This just goes to show you that when it comes to spending by the Imperial Federal Government in this country, we have reached a point where there is no difference between Democrats and Republicans. Each wants to spend essentially the same amount of money, neither will cut entitlements and both have absolutely no political will to ever balance the current budget. Both sides want big government. Both sides want government to grow. We've reached government critical mass, and there will be no turning back.

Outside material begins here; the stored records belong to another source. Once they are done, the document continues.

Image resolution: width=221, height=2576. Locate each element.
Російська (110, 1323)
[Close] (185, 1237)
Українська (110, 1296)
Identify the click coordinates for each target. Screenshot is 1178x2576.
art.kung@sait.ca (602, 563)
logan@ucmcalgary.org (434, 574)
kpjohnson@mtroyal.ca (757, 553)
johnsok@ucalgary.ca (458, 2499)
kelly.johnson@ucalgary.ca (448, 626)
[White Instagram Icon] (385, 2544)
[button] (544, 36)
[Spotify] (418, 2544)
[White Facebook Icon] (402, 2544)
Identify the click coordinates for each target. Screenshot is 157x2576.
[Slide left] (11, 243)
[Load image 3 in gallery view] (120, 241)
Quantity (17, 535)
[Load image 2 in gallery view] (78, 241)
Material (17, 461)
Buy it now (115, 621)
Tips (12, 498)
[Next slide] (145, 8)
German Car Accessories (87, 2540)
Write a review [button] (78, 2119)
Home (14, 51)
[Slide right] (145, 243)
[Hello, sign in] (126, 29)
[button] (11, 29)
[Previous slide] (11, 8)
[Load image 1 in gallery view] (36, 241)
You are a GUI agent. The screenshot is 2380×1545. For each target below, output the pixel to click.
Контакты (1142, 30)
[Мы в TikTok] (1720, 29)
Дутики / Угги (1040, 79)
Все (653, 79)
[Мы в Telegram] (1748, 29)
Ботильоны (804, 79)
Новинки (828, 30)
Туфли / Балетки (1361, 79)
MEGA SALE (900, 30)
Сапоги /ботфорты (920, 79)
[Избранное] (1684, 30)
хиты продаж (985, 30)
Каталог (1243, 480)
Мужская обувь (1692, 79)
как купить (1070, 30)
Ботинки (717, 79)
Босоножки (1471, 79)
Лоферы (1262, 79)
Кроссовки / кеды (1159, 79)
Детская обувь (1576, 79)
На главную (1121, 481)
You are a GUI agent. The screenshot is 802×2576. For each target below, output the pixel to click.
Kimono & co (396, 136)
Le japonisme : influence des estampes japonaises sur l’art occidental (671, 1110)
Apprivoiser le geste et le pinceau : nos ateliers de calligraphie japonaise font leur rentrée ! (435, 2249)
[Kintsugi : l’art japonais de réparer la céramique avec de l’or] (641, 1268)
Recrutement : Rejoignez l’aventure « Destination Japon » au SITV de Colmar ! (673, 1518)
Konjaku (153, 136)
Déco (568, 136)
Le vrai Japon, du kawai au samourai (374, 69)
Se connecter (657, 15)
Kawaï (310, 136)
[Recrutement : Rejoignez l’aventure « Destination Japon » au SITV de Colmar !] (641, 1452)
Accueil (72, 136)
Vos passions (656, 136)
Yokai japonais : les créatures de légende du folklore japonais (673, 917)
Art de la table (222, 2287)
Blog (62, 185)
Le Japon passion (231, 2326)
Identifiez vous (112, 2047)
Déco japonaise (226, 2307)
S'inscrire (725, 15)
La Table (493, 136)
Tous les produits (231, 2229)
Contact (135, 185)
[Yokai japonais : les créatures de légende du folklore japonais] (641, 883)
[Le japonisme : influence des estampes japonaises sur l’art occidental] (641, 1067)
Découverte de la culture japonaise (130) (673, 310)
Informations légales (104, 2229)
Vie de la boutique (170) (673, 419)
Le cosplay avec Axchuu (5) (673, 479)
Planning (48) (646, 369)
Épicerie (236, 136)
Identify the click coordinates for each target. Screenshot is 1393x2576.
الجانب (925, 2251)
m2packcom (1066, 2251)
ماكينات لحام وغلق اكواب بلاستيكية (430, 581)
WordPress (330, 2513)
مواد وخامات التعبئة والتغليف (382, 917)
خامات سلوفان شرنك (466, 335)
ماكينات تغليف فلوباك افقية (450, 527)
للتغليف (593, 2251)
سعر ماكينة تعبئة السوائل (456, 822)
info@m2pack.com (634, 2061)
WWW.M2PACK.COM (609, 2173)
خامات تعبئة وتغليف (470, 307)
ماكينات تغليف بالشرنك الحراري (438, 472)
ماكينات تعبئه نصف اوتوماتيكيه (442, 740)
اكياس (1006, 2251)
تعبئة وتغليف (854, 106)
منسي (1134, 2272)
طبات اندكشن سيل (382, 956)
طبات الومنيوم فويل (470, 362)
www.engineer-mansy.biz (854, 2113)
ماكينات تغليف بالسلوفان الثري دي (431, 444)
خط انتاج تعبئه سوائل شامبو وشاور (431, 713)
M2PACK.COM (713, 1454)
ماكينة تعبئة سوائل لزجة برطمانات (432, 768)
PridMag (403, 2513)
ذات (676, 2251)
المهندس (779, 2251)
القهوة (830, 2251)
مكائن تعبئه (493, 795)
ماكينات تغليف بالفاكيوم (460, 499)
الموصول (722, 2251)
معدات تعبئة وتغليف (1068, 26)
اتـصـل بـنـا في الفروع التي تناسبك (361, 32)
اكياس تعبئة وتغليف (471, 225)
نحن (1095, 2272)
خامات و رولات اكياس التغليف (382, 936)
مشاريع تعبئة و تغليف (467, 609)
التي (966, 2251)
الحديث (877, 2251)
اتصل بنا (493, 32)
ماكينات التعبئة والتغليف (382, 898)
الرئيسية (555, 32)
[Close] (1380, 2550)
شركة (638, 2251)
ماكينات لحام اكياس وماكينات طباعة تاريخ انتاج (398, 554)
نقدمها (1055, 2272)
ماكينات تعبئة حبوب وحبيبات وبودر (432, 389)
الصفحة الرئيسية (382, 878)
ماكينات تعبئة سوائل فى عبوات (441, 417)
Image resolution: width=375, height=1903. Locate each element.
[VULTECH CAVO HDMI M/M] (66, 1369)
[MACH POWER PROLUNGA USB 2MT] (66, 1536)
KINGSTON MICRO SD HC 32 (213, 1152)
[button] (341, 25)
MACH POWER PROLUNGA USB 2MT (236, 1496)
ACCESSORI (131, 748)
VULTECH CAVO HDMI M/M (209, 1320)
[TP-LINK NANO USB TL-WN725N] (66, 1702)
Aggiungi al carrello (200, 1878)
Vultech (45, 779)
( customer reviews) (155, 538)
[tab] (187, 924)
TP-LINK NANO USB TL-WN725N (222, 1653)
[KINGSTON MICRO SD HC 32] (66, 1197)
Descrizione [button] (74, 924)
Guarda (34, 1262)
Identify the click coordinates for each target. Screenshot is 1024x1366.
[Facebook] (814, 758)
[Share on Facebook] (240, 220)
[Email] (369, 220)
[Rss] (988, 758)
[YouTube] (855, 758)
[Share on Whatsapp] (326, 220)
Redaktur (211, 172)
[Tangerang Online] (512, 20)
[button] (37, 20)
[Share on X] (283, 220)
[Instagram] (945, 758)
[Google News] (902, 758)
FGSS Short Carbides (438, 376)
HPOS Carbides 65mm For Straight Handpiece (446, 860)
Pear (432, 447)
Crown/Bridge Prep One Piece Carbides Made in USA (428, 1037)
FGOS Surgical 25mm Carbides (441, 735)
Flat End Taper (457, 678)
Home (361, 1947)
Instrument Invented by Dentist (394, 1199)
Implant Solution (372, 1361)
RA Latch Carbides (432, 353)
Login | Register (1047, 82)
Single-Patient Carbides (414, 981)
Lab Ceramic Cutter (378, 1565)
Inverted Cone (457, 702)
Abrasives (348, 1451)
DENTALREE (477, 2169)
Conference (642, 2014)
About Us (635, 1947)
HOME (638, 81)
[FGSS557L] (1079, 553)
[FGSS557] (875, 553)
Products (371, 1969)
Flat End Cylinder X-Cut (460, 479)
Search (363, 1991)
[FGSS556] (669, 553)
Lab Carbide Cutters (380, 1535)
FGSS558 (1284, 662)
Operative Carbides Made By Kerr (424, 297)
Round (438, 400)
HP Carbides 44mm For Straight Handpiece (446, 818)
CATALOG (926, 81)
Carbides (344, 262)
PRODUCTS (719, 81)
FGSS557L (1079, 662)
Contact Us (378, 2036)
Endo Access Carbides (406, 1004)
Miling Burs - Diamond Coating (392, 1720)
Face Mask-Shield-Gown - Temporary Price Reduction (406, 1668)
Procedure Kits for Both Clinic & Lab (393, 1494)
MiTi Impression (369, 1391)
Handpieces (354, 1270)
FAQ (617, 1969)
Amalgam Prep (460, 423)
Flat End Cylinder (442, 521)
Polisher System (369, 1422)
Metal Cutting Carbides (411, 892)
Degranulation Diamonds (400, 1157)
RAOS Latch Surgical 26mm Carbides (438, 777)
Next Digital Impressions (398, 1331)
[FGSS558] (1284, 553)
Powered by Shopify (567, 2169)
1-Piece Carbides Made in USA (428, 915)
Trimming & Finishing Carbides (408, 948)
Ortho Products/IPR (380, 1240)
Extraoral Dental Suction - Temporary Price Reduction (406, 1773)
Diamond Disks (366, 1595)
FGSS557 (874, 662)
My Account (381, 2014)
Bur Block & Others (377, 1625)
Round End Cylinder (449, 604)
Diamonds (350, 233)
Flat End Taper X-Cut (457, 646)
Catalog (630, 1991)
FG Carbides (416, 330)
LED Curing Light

On the plus side, the Senate did approve some additional tax cuts. *That is apparently the only way to ultimately cut spending: starve the beast. *


----------



## Militant_Tiger (Feb 23, 2004)

Thats odd, I can remember just a half decade ago when we had a national surplus. Imagine that. Apparently to cut spending we have to ruin government and the programs who help our helpless and needy in this country.


----------



## ej4prmc (Dec 3, 2004)

Thats why I am a RepliCRATE, in other words *independent*. I just don't know how anyone can run against these two POWERFUL parties. I think the only way to make a change in the laws/spending would be to get more independents in the process. :soapbox:


----------



## Bobm (Aug 26, 2003)

Look at the Libertarian party


----------



## Plainsman (Jul 30, 2003)

ej4prmc
I agree, but I can see no way for a third party to get a start. Russia has one good idea. As many people as wish can run. After that election there is a face of between the top two. Old big ears Ross Perot would not have put Clinton in office under the Russian election rules. At least that way you actually get the person most Americans want. This would be the only way for a third party to stand a chance. Of course both parties would really resist that type of change.


----------